Jesse and Celine had had a brief affair nine years ago, when they were both traveling on the Eurail. Their encounter is the subject of an earlier Linklater film I have not seen (Before Sunrise), but not having seen the original film doesn’t diminish this one. In fact the affair had a sort of confidential intensity since Linklater doesn’t dumb down this film with gratuitous flashbacks. We aren’t necessarily party to the intimacy Jesse and Celine shared as young adults, and don’t see the acts that have left such an impression on their lives.

What we do see is the aftermath of this event, and we must reconstruct it from the importance the characters give it, the way their lives have circled this otherwise inconsequential incident.

Jesse is in Paris pushing his first novel, which is not coincidently about his one-night encounter with Celine. She meets him at a bookstore where he’s signing copies of the book and the pair saunter through the streets of the City of Light. They had agreed to meet after the train trip, nine years ago, but there was a tragedy in Celine’s family and prevented her from showing up. At the time they had agreed not to exchange numbers, afraid that doing so would make it feel like a trivial date.

In the years since neither has found the sort of connection they had with one another when they were both in their early 20s.

“I remember that night better than entire years,” Jessie says. His book was an existential declaration that it had happened, it was real, but it was also intended as a sort of message to let Celine know that he hadn’t forgotten her. At first she plays coy, pretending not to recall the details of their meeting, but it’s obvious that the night marked both of them for life.

Jessie and Celine rush toward one another just as time is pulling them apart. Jessie’s plane leaves that evening, and the real world seems intent of driving them apart again. They try to connect what time they have with each, digging deeper and deeper until they reach a climax.

Part My Dinner with Andre and part Lost in Translation, Before Sunset is a sweet, sometimes talky film about the moments that make up our lives. The sad fact is that life did move on, burying the people Jesse and Celine were and forcing a wedge between their adult selves, and as they talk their conversation invariably returns to that one night, in 1994, when everything was right in the world and these people had their whole lives in front of them.

Now they are in their 30s. They’ve survived disillusionment and heartbreak, but they never survived one another. When they’re debating ecology or coffee shop etiquette, they’re really avoiding discussing that day, as though it is too tender to bring up. And when they’re talking about that day they’re treading carefully, thinking perhaps that the experience is too fragile and beautiful to survive in the real world.
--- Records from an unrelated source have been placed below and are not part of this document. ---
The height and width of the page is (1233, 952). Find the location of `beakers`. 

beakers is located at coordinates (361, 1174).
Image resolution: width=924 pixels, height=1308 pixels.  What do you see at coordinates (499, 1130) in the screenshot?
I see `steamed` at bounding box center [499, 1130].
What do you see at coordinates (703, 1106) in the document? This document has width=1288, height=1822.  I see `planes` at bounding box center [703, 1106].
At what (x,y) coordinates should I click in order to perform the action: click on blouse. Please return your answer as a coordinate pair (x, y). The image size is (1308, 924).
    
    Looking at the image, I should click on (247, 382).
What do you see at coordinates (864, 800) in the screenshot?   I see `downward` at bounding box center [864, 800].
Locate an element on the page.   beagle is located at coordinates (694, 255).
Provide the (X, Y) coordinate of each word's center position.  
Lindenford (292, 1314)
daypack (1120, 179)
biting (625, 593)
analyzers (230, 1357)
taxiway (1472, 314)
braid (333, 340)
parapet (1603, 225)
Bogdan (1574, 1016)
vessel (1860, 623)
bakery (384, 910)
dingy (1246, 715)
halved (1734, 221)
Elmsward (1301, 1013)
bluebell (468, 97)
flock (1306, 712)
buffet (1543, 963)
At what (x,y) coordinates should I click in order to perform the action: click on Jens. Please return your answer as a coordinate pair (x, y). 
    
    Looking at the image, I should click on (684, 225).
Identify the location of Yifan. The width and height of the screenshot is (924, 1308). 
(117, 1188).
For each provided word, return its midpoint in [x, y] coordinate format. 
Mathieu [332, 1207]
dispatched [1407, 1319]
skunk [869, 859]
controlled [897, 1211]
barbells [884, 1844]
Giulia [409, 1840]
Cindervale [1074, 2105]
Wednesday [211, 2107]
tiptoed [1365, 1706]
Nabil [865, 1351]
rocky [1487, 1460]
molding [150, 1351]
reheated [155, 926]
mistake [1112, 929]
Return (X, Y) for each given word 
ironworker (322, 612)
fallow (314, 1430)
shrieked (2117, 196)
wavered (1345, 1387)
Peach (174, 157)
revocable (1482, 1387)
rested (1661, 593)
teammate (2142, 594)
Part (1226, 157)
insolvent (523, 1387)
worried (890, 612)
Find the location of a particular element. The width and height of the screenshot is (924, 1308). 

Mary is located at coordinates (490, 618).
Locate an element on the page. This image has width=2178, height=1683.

You can see the sparks across the table as they drink coffee. Linklater’s dialog is lively, realistic and smart, though it does occasionally become preachy. Hawke and Delpy save Before Sunset from becoming stilted and purely intellectual, like Linklater’s Waking Life. There’s real chemistry between these characters, and the cast and Linklater are smart enough to fill in the gaps left between extended soliloquies with gestures, expressions, and other nice touches.

Many of us recall Hawke as the prototypical Gen-Xer from his portrayal of cool, ironic disenfranchised young people in films like Reality Bites, but here he wears his suffering on his face. Hawke looks like he’s in his 30s, and every line on his face describe moments of pain, loss, failure and struggle. Mark this moment, boys and girls, because Before Sunset is the first Generation X, mid-life crisis film.

The fragile, scatterbrained, precocious children they were have grown into fragile, scatterbrained, precocious adults, and a part of them remains untouched. Yes, the too sensitive romantic in them has been hurt, they sting from the failures of their romantic lives, and worry that they’ve become deadened by the years, but the film is such a tender celebration of love that what we leave the theater with isn’t a feeling of regret: It’s a confirmation that every connection we make is precious.